Write each entry down again precisely, skipping nothing.

↓

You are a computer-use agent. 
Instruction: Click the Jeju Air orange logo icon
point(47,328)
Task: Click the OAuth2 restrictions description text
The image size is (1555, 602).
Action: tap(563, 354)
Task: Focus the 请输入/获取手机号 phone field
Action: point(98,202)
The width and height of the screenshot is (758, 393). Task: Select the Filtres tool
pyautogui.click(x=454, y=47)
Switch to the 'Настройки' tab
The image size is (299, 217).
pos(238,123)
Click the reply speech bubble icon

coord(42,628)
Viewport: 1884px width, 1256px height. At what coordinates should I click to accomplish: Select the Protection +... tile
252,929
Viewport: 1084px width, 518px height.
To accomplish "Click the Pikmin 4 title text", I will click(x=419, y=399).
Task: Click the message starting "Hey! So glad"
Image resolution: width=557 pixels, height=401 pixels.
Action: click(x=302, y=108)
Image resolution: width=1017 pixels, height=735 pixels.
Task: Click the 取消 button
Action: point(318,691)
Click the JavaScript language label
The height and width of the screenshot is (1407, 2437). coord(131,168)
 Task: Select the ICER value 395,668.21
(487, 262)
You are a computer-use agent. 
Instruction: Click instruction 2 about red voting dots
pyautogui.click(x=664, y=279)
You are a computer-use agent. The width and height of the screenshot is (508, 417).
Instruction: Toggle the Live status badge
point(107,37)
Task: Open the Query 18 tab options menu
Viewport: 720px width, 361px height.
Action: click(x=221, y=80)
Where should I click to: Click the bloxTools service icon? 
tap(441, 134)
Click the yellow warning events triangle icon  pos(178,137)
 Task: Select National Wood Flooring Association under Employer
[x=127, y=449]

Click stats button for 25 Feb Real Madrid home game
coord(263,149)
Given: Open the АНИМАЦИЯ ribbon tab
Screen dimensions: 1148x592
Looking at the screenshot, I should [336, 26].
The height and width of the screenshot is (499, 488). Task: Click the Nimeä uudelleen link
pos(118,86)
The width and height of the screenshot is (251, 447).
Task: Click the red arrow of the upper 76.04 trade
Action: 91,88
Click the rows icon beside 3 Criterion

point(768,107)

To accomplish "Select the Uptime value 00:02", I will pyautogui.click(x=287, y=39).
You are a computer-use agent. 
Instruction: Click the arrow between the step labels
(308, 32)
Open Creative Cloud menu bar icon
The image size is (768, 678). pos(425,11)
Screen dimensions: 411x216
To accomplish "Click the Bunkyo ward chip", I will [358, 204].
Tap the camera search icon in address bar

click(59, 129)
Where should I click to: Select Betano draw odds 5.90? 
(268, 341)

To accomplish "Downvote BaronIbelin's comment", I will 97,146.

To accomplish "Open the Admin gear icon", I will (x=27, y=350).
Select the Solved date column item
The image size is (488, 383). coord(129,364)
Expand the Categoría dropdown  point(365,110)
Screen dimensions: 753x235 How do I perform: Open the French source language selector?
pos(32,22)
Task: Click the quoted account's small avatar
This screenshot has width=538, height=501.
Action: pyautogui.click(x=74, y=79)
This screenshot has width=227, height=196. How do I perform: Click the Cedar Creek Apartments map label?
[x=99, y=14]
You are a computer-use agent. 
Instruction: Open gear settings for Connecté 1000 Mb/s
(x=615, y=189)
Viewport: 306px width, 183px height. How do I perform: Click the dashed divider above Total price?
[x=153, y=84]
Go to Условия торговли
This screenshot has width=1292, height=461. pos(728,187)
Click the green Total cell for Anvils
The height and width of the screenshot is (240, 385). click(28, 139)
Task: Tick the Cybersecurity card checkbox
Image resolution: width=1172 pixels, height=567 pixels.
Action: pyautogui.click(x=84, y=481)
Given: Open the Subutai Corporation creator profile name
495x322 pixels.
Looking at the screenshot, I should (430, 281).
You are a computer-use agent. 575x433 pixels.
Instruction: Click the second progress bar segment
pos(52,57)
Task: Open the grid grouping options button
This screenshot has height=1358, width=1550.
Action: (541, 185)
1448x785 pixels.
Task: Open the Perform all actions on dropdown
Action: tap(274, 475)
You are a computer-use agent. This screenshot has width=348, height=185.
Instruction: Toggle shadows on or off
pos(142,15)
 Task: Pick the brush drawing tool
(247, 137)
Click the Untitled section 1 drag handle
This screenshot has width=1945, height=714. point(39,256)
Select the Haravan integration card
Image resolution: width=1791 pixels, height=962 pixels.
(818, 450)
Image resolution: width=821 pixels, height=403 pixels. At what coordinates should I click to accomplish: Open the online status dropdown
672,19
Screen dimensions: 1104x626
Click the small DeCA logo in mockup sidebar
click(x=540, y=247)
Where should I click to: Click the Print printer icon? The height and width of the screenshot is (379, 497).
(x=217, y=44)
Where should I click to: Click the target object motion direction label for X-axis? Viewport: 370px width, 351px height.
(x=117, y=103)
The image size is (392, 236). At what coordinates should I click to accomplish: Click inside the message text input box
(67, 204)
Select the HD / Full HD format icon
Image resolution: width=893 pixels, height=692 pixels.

↑

> [ANSWER]:
You are a computer-use agent. 
Instruction: Click the Jeju Air orange logo icon
point(47,328)
Task: Click the OAuth2 restrictions description text
The image size is (1555, 602).
Action: tap(563, 354)
Task: Focus the 请输入/获取手机号 phone field
Action: point(98,202)
The width and height of the screenshot is (758, 393). Task: Select the Filtres tool
pyautogui.click(x=454, y=47)
Switch to the 'Настройки' tab
The image size is (299, 217).
pos(238,123)
Click the reply speech bubble icon

coord(42,628)
Viewport: 1884px width, 1256px height. At what coordinates should I click to accomplish: Select the Protection +... tile
252,929
Viewport: 1084px width, 518px height.
To accomplish "Click the Pikmin 4 title text", I will click(x=419, y=399).
Task: Click the message starting "Hey! So glad"
Image resolution: width=557 pixels, height=401 pixels.
Action: click(x=302, y=108)
Image resolution: width=1017 pixels, height=735 pixels.
Task: Click the 取消 button
Action: point(318,691)
Click the JavaScript language label
The height and width of the screenshot is (1407, 2437). coord(131,168)
 Task: Select the ICER value 395,668.21
(487, 262)
You are a computer-use agent. 
Instruction: Click instruction 2 about red voting dots
pyautogui.click(x=664, y=279)
You are a computer-use agent. The width and height of the screenshot is (508, 417).
Instruction: Toggle the Live status badge
point(107,37)
Task: Open the Query 18 tab options menu
Viewport: 720px width, 361px height.
Action: click(x=221, y=80)
Where should I click to: Click the bloxTools service icon? 
tap(441, 134)
Click the yellow warning events triangle icon  pos(178,137)
 Task: Select National Wood Flooring Association under Employer
[x=127, y=449]

Click stats button for 25 Feb Real Madrid home game
coord(263,149)
Given: Open the АНИМАЦИЯ ribbon tab
Screen dimensions: 1148x592
Looking at the screenshot, I should [336, 26].
The height and width of the screenshot is (499, 488). Task: Click the Nimeä uudelleen link
pos(118,86)
The width and height of the screenshot is (251, 447).
Task: Click the red arrow of the upper 76.04 trade
Action: 91,88
Click the rows icon beside 3 Criterion

point(768,107)

To accomplish "Select the Uptime value 00:02", I will pyautogui.click(x=287, y=39).
You are a computer-use agent. 
Instruction: Click the arrow between the step labels
(308, 32)
Open Creative Cloud menu bar icon
The image size is (768, 678). pos(425,11)
Screen dimensions: 411x216
To accomplish "Click the Bunkyo ward chip", I will [358, 204].
Tap the camera search icon in address bar

click(59, 129)
Where should I click to: Select Betano draw odds 5.90? 
(268, 341)

To accomplish "Downvote BaronIbelin's comment", I will 97,146.

To accomplish "Open the Admin gear icon", I will (x=27, y=350).
Select the Solved date column item
The image size is (488, 383). coord(129,364)
Expand the Categoría dropdown  point(365,110)
Screen dimensions: 753x235 How do I perform: Open the French source language selector?
pos(32,22)
Task: Click the quoted account's small avatar
This screenshot has width=538, height=501.
Action: pyautogui.click(x=74, y=79)
This screenshot has width=227, height=196. How do I perform: Click the Cedar Creek Apartments map label?
[x=99, y=14]
You are a computer-use agent. 
Instruction: Open gear settings for Connecté 1000 Mb/s
(x=615, y=189)
Viewport: 306px width, 183px height. How do I perform: Click the dashed divider above Total price?
[x=153, y=84]
Go to Условия торговли
This screenshot has width=1292, height=461. pos(728,187)
Click the green Total cell for Anvils
The height and width of the screenshot is (240, 385). click(28, 139)
Task: Tick the Cybersecurity card checkbox
Image resolution: width=1172 pixels, height=567 pixels.
Action: pyautogui.click(x=84, y=481)
Given: Open the Subutai Corporation creator profile name
495x322 pixels.
Looking at the screenshot, I should (430, 281).
You are a computer-use agent. 575x433 pixels.
Instruction: Click the second progress bar segment
pos(52,57)
Task: Open the grid grouping options button
This screenshot has height=1358, width=1550.
Action: (541, 185)
1448x785 pixels.
Task: Open the Perform all actions on dropdown
Action: tap(274, 475)
You are a computer-use agent. This screenshot has width=348, height=185.
Instruction: Toggle shadows on or off
pos(142,15)
 Task: Pick the brush drawing tool
(247, 137)
Click the Untitled section 1 drag handle
This screenshot has width=1945, height=714. point(39,256)
Select the Haravan integration card
Image resolution: width=1791 pixels, height=962 pixels.
(818, 450)
Image resolution: width=821 pixels, height=403 pixels. At what coordinates should I click to accomplish: Open the online status dropdown
672,19
Screen dimensions: 1104x626
Click the small DeCA logo in mockup sidebar
click(x=540, y=247)
Where should I click to: Click the Print printer icon? The height and width of the screenshot is (379, 497).
(x=217, y=44)
Where should I click to: Click the target object motion direction label for X-axis? Viewport: 370px width, 351px height.
(x=117, y=103)
The image size is (392, 236). At what coordinates should I click to accomplish: Click inside the message text input box
(67, 204)
Select the HD / Full HD format icon
Image resolution: width=893 pixels, height=692 pixels.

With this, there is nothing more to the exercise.